Even within this institution, many now perceive growing discord within the Fed, as the rumor all day (ahead of the meeting) had been that potentially as many as three out of six board members might be dissenting votes. As it turned out, only Dallas Fed Chair Richard Fischer was the lone dissenting vote, with other potential dissenters likely politically assuaged by means of a tougher wording on inflation in the Feds statement. While the Fed still decided to cling to its statement of moderate growth, that conclusion sounds errant in light of the fact that there is a strong possibility that Q2 GDP was boosted solely by one off government refund checks.
(Excerpt) Read more at financialsense.com ...
Ping!
I suppose the author believe that Fed's capacity to contain damage will be less and less effective (or costlier and costlier) and people find it less and less credible.
When the situation turns too big for Fed to do anything about it, maybe it is called 'irrelevant.' Even in such a situation, I believe Fed has some power left, but maybe not enough to turn the tide(i.e., great damage to real economy.)
One might argue that Fed can give us a choice between 'slow death' and 'quick death.' Averting 'quick death' could be yet declared as turning the tide, only to lead economy to slow but not-reversible march to the bottom we could have reached anyway with quick death. To me, such a path look increasingly likely.
In that sense, it could be still relevant.
Thanks for the ping.
One has to wonder if a free economy needs such overhead as the Fed (in particular) and the federal government (in general) provides. Think about the money spent vs. the value returned. Investors (and businesses) received no (or little) governance over wild lending and received a bill via increased government spending (loans -> taxes or inflation eventually).

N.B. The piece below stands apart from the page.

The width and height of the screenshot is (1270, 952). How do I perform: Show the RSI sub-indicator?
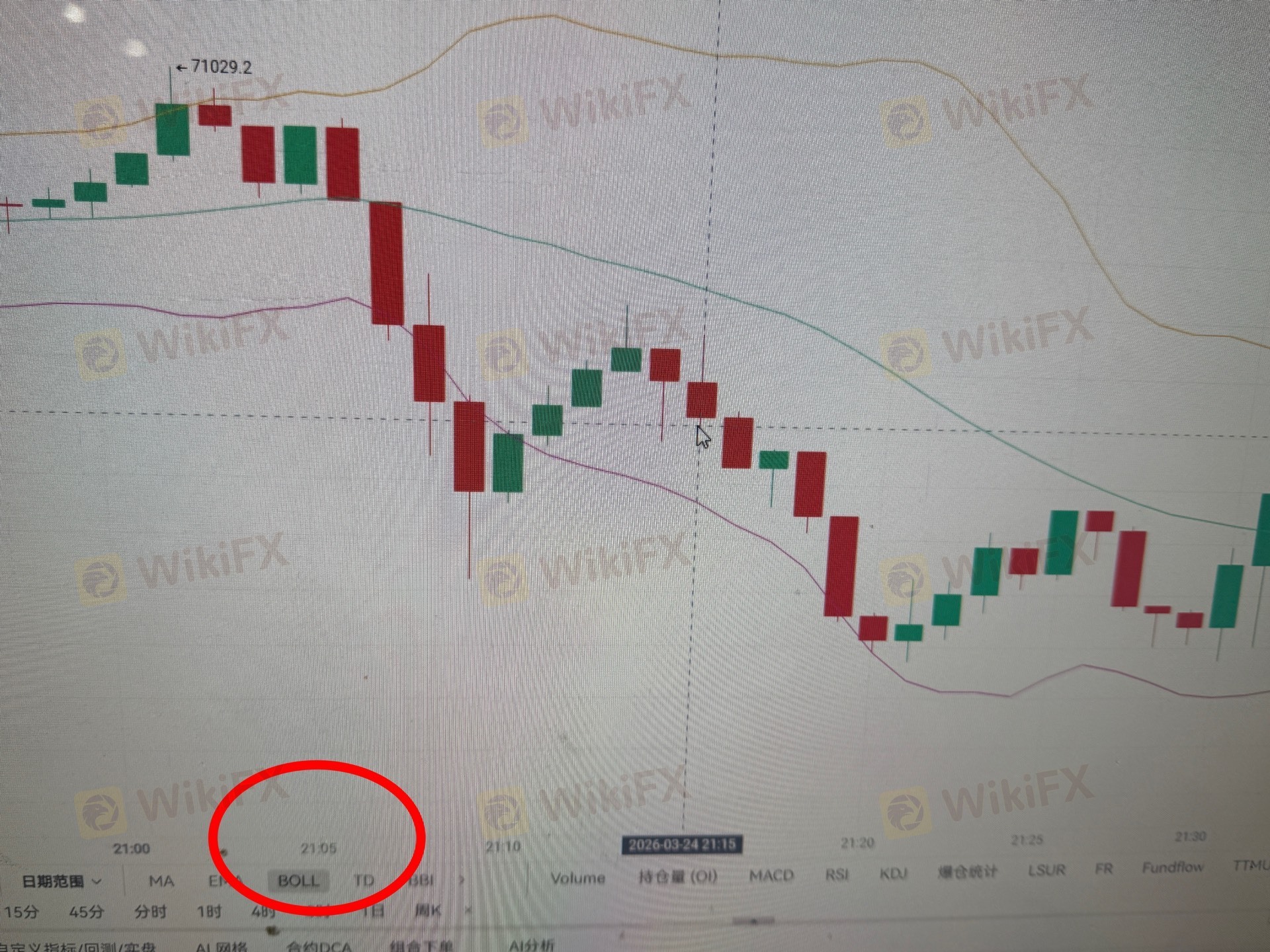coord(837,875)
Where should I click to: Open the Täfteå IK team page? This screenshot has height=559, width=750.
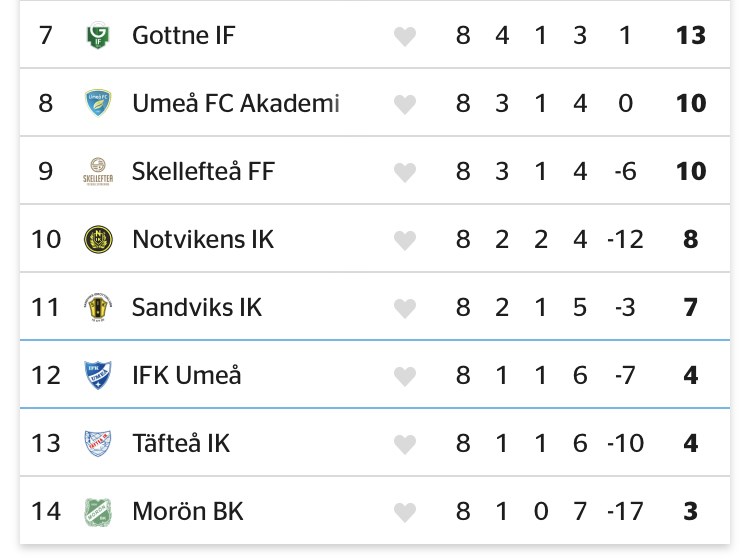point(181,444)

Milton Friedman suggested that the Fed should just be a minor department sitting in the shadows of some minor federal agency making sure that our money supply just equaled the increase in economic productivity. Also, why do we need a Fannie Mae or Freddie Mac to make contributions to political causes and assume terminating amounts of financial risk (in trillions, hundreds of trillions)? No one knows the real amount.
And where were the accountants and their standards board? How did the rating agencies get away with Triple A ratings on junk? Both of these failures point back to severe structural imbalances.
If one follows the dictum that “money goes where it is treated best,” the financial interest of businesses and free citizens augur for much better treatment. I think the economy and our political culture now begs for some kind of major transformation, and I sure wished I knew how our political economy was going to play out. I think it’s clear that major changes are ahead and that all the players on the field are the wrong guys.
With Obama and McCain, no hope is in sight.